In her preface to the Literacy Ladders report, Adams calls attention to the importance of educating adults in the provision of early childhood education. Citing an earlier paper for the American Educator journal of the AFT (Sticht, 2011), Adams discusses the need to close educational achievement gaps between children from poorly and better educated parents and states: “Indeed, it is primarily this goal, the closing of gaps,  that drives the universal preschool movement. … the differences in children’s language and literacy levels at school entry are huge and tend to persist and even to grow across the school years. Moreover, as Thomas Sticht has pointed out, children actually spend very little of their time at school; while quality preschool programs are insuperably important, gap closing necessarily depends on improving the educational support and encouragement children receive at home. Whether gauged by their impact on children or parents, and whether measured in terms of cognitive or noncognitive skills, the recurrent finding is that the most effective early childhood education programs are coordinated with early parenthood education”(Adams, 2014, p. 7).
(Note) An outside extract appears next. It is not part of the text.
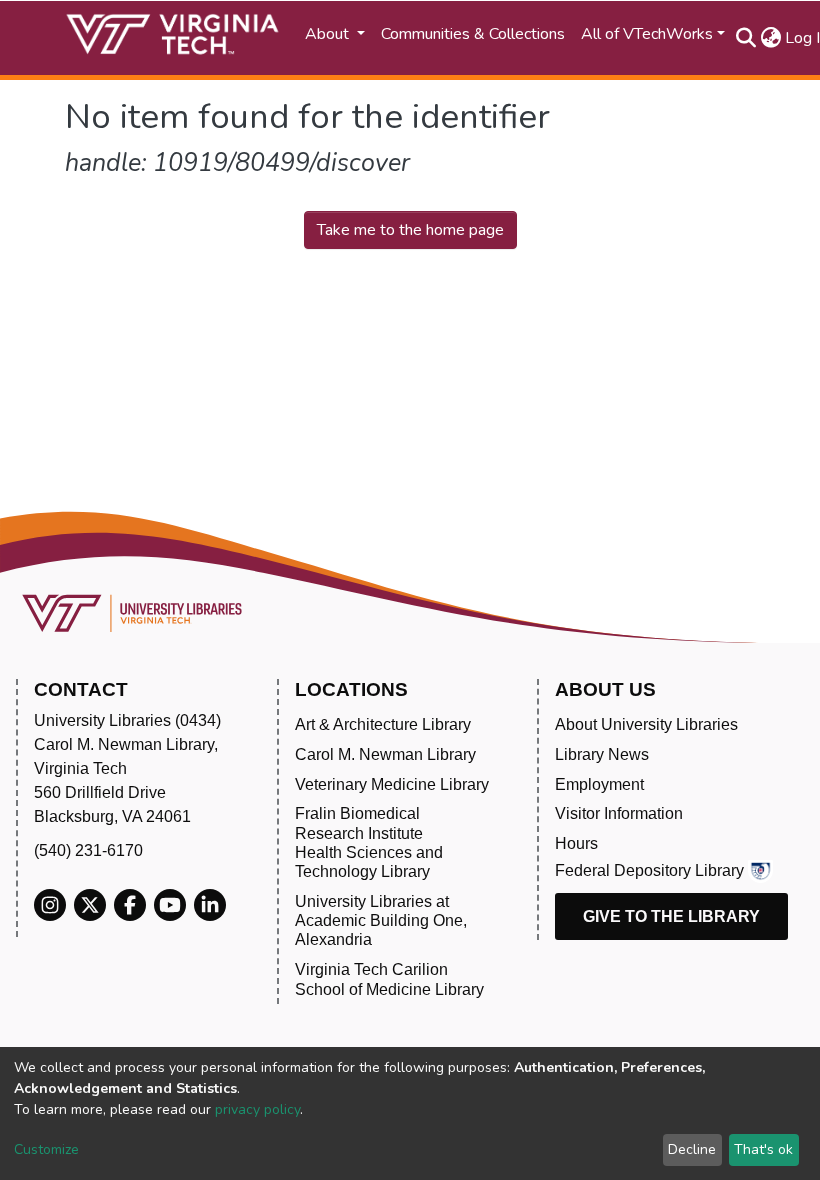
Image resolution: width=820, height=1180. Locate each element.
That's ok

Despite the overwhelming evidence, and common sense understanding, that helping poorly educated adults get additional education can not only help the adults in their work and economic circumstances, but also contribute to the preschool and inschool educational achievement of their children, the Adult Education and Literacy System (AELS) of the United States, funded by Title II of the Workforce Innovation and Opportunity Act (WIOA) of 2014,  has witnessed a deplorable $40 million decline in real funding, adjusted for inflation, for the last decade and a half. This has been accompanied by a decline in enrollments from 2.9 million in 2000 to just over 1.5 million in 2015, while yearly waiting lists for programs have increased into the hundreds of thousands.
One wonders why it is so very difficult for policymakers to understand and support the millions of adults who need additional education so that they may, in turn, support their children in their pursuit of educational opportunities and achievement. Why is it so difficult to understand that by investing in the education of adults we get “double duty dollars!”  We elevate the education of adults and we get improved educational achievement of their children!
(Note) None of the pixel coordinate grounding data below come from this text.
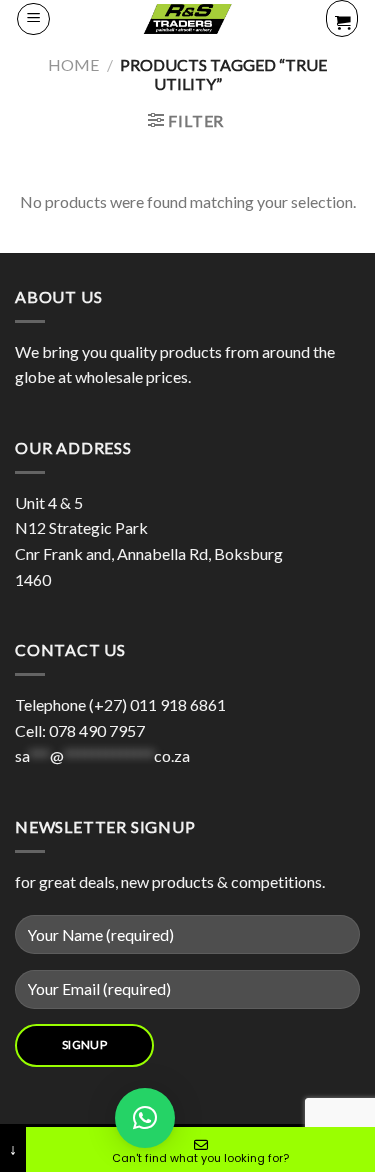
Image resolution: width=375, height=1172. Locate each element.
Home (73, 64)
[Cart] (342, 18)
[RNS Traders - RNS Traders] (188, 19)
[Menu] (33, 19)
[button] (145, 1118)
“Outstanding!”, say the Military Generals, because it’s good for our national security.
“Tremendous!”, say the Business Moguls, because it’s good for our nation’s economy.
“Indubitably!”, say the Professors, because it agrees with the empirical data.
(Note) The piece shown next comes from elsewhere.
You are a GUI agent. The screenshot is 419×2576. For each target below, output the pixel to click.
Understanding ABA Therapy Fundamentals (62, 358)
“Cut the adult education budget!”, say the state and federal governments. Because the constituency is poor.
“Please help!”, say the adults and their children.
Adams, M. (2014). Preface: Knowledge for Literacy. In: Literacy Ladders: Increasing Young Children’s Language, Knowledge, and Reading Comprehension. Washington, DC: American Federation of Teachers, pp. 4-10.

Biemiller, A. (2014).  Comprehension Sets the Limit on Reading Comprehension. In: Literacy Ladders: Increasing Young Children’s Language, Knowledge, and Reading Comprehension. Washington, DC: American Federation of Teachers, pp. 52-53.

Huey, E. (1908/1968). The Psychology and Pedagogy of  Reading. Cambridge, MA: M.I.T. Press.

Sticht, T. (2011). Getting It Right from the Start: The Case for Early Parenthood Education.  American Educator 35 no. 3, pp. 35–39. 
Sticht, T. & James, J. (1984/2002). Listening and Reading. In: P. Pearson, R. Barr, & M. Kamil (Eds.).  Handbook of Research on Reading, Vol. 1. Mahwah, NJ: Erlbaum Associates, pp. 293-317.